Although the communities that McNamara works with are numerous, two stand out as examples of what can be achieved.

The first is Umqatsheni, on the north eastern border of the Underberg commercial farming area. Umqatsheni farmers have suffered from stock theft from before present memory, but have had very limited defence against it. As most working-age residents of Umqatsheni are in the cities holding down or looking for jobs, the task of looking after the livestock is left to the grandparents and the children, who not ideal candidates for the task. Their commercial farmer neighbours have similar stock theft problems, but have worked together using a shared radio network to coordinate efforts to retrieve stolen stock. 

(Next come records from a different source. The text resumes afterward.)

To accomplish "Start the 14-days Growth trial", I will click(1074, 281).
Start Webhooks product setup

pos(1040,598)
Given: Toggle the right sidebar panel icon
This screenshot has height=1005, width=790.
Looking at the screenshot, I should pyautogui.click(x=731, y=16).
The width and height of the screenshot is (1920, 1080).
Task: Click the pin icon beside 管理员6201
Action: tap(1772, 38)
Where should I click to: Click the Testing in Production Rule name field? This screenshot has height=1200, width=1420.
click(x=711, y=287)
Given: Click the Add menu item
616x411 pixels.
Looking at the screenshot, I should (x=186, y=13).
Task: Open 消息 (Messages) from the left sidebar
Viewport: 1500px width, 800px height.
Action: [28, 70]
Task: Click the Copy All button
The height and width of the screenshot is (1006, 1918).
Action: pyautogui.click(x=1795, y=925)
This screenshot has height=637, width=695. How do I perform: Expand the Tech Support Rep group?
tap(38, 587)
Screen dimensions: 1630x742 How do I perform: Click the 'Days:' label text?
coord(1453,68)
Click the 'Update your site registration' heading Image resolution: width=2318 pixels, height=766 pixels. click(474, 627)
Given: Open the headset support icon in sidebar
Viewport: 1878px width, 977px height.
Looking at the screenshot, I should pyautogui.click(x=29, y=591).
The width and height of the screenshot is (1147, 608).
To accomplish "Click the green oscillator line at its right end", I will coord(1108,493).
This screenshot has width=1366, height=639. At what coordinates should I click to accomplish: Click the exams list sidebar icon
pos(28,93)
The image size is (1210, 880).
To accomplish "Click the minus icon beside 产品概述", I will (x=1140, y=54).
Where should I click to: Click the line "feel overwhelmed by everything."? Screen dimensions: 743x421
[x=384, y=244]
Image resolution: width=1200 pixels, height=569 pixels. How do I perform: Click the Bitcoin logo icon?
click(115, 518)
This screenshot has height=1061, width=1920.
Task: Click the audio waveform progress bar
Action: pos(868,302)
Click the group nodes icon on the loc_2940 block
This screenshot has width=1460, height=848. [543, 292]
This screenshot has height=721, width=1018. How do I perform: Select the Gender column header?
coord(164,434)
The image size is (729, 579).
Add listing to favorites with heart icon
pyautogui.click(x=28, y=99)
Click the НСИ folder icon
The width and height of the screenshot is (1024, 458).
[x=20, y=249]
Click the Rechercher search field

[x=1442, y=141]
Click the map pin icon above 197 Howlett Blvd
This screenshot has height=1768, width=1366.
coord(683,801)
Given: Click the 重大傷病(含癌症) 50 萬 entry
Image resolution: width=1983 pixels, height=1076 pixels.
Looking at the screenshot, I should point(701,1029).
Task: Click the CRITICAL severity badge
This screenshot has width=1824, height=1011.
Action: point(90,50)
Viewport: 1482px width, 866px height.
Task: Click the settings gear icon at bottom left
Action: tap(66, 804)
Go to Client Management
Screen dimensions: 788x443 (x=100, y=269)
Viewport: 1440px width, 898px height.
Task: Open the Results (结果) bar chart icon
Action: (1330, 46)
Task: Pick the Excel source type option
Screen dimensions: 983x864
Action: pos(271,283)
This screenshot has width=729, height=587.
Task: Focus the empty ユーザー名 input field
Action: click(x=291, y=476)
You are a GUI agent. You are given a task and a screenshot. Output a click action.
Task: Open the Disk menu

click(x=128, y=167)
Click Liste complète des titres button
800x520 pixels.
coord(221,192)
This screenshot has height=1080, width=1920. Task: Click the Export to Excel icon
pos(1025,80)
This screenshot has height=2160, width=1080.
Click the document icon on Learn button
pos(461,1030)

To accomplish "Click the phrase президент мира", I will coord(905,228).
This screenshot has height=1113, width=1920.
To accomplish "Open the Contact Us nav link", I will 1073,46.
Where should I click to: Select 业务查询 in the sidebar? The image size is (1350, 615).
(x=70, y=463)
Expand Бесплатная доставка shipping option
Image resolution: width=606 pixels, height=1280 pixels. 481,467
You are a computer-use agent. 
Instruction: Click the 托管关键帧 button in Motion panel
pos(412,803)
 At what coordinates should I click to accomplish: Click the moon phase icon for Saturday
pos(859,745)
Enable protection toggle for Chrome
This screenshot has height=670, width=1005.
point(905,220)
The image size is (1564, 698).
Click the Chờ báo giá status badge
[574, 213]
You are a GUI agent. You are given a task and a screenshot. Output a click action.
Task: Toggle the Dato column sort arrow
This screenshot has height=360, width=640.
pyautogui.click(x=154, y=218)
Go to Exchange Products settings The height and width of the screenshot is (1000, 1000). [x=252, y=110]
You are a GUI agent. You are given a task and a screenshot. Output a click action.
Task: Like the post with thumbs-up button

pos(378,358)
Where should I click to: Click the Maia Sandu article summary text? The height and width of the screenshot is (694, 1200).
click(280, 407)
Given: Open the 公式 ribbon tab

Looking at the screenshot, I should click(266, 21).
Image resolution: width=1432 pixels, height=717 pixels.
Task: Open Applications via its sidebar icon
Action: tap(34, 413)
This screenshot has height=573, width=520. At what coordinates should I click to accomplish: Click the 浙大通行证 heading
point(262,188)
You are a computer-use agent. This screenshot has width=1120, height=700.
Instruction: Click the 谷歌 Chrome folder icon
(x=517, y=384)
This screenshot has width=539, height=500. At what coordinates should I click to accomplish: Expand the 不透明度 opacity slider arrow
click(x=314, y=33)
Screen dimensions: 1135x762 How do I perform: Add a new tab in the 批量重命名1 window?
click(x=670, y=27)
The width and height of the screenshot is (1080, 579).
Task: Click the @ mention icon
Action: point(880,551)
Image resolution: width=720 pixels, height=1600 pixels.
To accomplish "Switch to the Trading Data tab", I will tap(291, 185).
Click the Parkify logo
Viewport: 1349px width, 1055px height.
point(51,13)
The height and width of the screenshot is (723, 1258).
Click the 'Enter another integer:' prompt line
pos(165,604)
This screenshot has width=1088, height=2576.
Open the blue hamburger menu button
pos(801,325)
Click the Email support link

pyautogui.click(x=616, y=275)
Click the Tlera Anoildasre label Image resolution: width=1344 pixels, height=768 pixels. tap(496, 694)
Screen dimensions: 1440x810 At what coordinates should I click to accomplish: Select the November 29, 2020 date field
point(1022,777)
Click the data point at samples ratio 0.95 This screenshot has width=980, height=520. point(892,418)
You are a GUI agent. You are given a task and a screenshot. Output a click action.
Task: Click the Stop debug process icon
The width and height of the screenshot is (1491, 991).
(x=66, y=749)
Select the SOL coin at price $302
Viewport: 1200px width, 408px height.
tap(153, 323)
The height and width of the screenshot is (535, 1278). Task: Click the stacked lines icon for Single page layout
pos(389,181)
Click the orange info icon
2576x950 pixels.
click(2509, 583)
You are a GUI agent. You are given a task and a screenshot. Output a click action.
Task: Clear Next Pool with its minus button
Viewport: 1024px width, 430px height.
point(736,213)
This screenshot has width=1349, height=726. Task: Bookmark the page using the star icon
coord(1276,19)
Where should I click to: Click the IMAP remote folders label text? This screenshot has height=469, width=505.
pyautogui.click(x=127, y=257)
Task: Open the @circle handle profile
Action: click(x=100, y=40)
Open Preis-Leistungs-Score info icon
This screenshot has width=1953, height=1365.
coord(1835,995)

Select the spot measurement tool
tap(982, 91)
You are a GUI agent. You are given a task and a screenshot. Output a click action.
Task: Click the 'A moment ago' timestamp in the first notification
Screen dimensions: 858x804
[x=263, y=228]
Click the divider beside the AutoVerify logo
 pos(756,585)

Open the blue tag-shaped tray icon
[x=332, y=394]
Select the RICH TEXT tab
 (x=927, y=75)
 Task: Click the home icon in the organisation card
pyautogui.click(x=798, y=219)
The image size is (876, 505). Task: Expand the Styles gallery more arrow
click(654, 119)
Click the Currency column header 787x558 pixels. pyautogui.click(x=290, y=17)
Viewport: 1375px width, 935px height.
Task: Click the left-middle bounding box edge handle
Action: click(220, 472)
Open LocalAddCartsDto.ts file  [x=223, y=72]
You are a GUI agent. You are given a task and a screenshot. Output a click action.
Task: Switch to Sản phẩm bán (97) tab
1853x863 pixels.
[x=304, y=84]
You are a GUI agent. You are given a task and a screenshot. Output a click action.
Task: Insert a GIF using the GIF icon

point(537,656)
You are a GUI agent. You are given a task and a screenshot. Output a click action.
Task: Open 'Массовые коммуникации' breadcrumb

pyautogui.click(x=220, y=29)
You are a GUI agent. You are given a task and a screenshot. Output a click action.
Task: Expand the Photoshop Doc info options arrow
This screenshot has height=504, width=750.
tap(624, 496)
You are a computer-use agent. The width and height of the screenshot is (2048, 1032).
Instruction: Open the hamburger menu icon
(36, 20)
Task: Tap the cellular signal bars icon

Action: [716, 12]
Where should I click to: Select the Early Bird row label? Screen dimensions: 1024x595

Having been invited to a newly formed Umqatsheni anti-stock theft association, McNamara proposed to them that they coordinate their efforts with their neighbouring commercial farmers, using the radio network. This was done; some of the radios were bought by the Umqatsheni stock-theft unit and some were donated by Himeville/Underberg Community Watch (a local commercial farmers’ disaster-management company). The results have been positive for all concerned – except the stock thieves. There is less stock theft both in Umqatsheni and on commercial farms as a result of this coordination and there is now a growing relationship of interdependence and trust between the communities.

Another success has been notched up in Kilmun, which borders the Underberg commercial farmers to the south. For a long time, there was a difficult relationship between the Kilmun community and the Underberg commercial farmers; overgrazing of the Kilmun community land led to cattle wandering on to commercial farming land, which resulted in confrontations. 

McNamara got involved. Among other things, he realised that the community’s maize yield was not what it could be, and that commercial farming expertise would make all the difference.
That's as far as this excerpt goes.